資産運用の本来の目的

森本 紀行

資産運用の課題は、資産のもつ本来的な利息配当金を稼ぎ出す力を高めることである。利息配当を稼ぎ出す力が増せば、結果として、時価は上昇する。資産運用とは、資産の配分を工夫し、また各資産のなかでの収益性改善努力を通じて、資産から生まれる利息配当金の期待収入額を増やすことである。これが、投資の基本だ。では、資産から生まれる利息配当金の期待収入額を増やすというのは、どうすることなのか。


不動産投資は、ただ単に不動産を所有することではあり得ない。同じ物件でも、テナント政策や営業の巧拙、改修等の管理方法の巧拙によって、賃料収入の量と安定性は、異なってくる。賃料収入の量と安定性を高めるように不動産を管理することが、不動産投資の意味である。

株式の理論価格は、将来にわたる受け取り配当金額の現在価値である。これは、不動産の理論価格が、将来にわたる賃料収入(諸コスト控除後の賃料)の現在価値であるのと全く同じである。しかし、企業の株式を取得することによっては、将来配当を増やすような管理を行うことはできない。そのような管理は、企業の経営に委託されているのだ。ここが、株式投資と不動産投資の基本的な違いである。

では、企業における将来配当の量と安定性を高める経営とは何か。これは、企業経営の本質である。論点は一点。即ち、将来配当の期待値を高めるということは、現在配当を増やすことではないということだ。

内部留保を将来へ向けて積極的に投資するからこそ、将来における配当の期待値が上昇するのである。
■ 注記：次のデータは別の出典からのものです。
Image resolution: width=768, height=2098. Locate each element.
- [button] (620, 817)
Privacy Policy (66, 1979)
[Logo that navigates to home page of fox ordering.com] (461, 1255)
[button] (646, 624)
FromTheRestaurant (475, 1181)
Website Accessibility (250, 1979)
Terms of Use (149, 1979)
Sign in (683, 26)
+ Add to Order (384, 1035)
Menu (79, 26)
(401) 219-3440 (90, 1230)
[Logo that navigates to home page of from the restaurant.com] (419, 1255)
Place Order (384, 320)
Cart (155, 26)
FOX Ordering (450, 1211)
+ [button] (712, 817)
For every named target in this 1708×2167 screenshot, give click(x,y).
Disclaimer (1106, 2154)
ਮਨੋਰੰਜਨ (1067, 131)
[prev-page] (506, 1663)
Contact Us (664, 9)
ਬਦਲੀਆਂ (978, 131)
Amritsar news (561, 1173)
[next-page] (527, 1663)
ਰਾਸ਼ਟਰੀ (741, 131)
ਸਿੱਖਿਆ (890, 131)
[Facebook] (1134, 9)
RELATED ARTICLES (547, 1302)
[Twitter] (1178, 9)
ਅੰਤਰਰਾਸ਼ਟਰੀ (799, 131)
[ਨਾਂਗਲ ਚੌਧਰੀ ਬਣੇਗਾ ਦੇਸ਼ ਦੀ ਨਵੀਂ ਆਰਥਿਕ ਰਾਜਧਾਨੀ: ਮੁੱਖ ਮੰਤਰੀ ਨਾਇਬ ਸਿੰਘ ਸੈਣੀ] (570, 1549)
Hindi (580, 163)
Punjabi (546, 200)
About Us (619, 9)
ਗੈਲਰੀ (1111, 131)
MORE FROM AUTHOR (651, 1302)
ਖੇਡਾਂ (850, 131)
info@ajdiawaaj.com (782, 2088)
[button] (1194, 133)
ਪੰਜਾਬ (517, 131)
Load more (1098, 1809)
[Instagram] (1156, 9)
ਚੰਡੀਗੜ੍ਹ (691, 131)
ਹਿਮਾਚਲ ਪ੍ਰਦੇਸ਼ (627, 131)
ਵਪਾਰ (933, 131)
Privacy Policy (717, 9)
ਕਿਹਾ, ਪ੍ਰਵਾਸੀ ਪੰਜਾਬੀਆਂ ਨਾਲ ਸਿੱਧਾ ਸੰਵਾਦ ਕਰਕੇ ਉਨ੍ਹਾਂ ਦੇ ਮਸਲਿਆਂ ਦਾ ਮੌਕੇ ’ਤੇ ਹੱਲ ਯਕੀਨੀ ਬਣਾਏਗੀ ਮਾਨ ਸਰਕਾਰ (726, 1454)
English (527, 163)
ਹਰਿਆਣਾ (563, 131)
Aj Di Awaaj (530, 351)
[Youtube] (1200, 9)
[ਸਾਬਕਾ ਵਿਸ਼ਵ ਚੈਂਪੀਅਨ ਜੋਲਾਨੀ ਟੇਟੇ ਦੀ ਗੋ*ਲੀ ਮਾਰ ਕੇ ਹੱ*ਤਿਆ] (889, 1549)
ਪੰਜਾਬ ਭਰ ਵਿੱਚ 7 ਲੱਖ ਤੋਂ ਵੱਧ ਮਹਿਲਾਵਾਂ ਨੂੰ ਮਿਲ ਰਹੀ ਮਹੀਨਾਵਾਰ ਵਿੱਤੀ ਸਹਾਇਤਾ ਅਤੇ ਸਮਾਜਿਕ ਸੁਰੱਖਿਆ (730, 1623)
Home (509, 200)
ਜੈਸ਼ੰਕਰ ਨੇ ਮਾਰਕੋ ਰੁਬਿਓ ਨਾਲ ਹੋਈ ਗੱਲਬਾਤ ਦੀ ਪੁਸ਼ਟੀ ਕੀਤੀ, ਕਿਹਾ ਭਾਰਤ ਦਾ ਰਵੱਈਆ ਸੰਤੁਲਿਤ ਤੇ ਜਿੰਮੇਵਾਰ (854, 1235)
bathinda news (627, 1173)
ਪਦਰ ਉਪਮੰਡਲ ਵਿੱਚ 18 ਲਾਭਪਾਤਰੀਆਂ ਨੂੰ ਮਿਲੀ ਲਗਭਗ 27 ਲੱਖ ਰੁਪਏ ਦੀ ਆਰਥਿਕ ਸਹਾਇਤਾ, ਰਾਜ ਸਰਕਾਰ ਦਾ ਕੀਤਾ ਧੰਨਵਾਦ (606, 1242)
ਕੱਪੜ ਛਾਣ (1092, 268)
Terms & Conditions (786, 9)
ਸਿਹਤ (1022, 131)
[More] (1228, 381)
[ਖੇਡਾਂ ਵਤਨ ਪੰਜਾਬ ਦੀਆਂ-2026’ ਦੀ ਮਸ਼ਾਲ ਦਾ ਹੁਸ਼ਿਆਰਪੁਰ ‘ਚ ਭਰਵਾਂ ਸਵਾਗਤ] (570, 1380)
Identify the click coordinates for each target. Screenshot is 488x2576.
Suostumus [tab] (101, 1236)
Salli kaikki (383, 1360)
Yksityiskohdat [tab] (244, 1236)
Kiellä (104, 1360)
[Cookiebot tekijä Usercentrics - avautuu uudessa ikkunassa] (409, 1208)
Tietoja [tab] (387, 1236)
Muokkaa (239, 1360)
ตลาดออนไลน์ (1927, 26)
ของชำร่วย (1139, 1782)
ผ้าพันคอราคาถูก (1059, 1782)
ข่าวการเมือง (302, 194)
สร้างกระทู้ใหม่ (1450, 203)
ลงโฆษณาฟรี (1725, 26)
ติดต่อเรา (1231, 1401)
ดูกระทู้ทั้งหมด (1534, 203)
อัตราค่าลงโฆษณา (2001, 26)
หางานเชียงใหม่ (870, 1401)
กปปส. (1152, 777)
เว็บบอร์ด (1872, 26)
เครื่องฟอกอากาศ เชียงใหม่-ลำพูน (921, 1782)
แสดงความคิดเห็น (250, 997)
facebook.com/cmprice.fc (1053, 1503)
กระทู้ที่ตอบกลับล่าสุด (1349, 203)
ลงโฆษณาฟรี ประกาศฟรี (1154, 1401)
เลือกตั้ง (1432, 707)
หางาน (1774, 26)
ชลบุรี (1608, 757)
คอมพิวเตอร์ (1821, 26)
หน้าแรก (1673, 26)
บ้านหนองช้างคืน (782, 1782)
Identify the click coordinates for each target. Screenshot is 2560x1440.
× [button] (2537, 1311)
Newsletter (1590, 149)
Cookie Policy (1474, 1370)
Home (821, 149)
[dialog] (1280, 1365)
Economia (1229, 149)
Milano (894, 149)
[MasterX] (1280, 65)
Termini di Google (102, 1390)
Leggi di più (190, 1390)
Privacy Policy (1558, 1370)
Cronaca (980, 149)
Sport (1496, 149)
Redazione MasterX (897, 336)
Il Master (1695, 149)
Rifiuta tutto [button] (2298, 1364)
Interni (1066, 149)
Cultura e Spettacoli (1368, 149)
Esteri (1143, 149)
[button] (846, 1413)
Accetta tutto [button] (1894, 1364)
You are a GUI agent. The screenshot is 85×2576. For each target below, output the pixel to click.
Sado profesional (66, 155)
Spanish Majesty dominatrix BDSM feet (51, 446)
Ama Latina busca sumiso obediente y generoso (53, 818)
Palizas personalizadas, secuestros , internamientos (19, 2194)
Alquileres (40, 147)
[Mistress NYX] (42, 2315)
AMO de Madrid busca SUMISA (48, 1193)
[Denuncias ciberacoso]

一方で、企業経営が、将来の成長にとっての必要不可欠な資産の構成、効率的な資産の構成に、徹底的にこだわるならば、過剰な内部留保は配当され、不稼動資産は売却されて配当されることを通じて、結果的に現在配当も増える理屈である。このように、効率的な資産管理を通じて将来成長を実現する企業へ投資することが、株式投資の本質に他ならない。

債券というのは、利息額が固定されている投資対象である。利息額は増やしようがない。故に、債券投資では、絶対的な利息額が本来あるべき利息額よりも大きいかどうかを問題にしている。つまり、本来の利息額よりも、余計に利息が取れる債券が価値のある債券という判断である。本来の利息よりもより多くの利息を取るというのは、利息を増やすのと同じことである。

さて、以上のように、投資ということを、投資対象資産の持つ将来的なキャッシュフロー(利息配当金)の創出能力を高めることだとすると、投資が効率的に行われる限り、投資対象資産の価格は上昇するはずである。投資が効率的かどうかの指標は、結局は、利息配当金収益と、価格の上昇を総合したトータルリターンになる。

そして、そのトータルリターンと市場平均とを比較することにも、一定の意味はあろう。しかし、結果と目的は峻別されるべきだ。結果的に価格の上昇が起きることと、価格の上昇を目的とすることとは、全く異なる。市場平均と比較することで投資成果を評価することと、市場平均に勝つことを運用の目的とすることとは、全く異なる。学問の目的が良い成績をとることではないように。